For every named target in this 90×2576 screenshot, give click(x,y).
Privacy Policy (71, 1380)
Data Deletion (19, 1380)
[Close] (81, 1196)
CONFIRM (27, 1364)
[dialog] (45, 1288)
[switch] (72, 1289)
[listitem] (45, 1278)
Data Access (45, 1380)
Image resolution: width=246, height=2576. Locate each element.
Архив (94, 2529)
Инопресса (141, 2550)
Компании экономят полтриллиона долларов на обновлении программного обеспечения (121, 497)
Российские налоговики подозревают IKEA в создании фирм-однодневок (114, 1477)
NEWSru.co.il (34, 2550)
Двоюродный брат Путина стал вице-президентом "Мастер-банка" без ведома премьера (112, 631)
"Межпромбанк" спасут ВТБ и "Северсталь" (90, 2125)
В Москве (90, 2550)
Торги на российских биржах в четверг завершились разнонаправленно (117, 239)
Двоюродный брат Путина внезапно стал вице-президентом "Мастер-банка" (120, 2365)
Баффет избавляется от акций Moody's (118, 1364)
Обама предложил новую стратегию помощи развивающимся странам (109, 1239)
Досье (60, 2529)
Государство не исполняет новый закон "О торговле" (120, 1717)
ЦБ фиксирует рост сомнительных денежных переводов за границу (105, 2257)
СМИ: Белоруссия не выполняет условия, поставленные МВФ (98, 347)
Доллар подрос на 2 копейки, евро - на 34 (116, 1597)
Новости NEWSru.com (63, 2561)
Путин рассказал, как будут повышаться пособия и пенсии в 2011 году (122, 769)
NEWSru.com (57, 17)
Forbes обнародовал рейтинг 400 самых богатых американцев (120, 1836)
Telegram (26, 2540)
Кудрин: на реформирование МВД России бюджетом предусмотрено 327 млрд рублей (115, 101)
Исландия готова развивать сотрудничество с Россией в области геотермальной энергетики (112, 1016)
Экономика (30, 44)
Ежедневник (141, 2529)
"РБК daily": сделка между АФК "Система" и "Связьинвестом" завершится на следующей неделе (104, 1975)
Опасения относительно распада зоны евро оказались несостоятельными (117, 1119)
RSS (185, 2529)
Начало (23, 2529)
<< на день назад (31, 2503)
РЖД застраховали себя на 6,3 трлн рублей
═══
◆ **EXERCISE GOAL**
Starting at the line above that contains "Торги на российских", repeat each line exactly up to and including the line that contains "Досье (60, 2529)", and stop there.

◆ **RESULT OF THE EXERCISE**
Торги на российских биржах в четверг завершились разнонаправленно (117, 239)
Двоюродный брат Путина внезапно стал вице-президентом "Мастер-банка" (120, 2365)
Баффет избавляется от акций Moody's (118, 1364)
Обама предложил новую стратегию помощи развивающимся странам (109, 1239)
Досье (60, 2529)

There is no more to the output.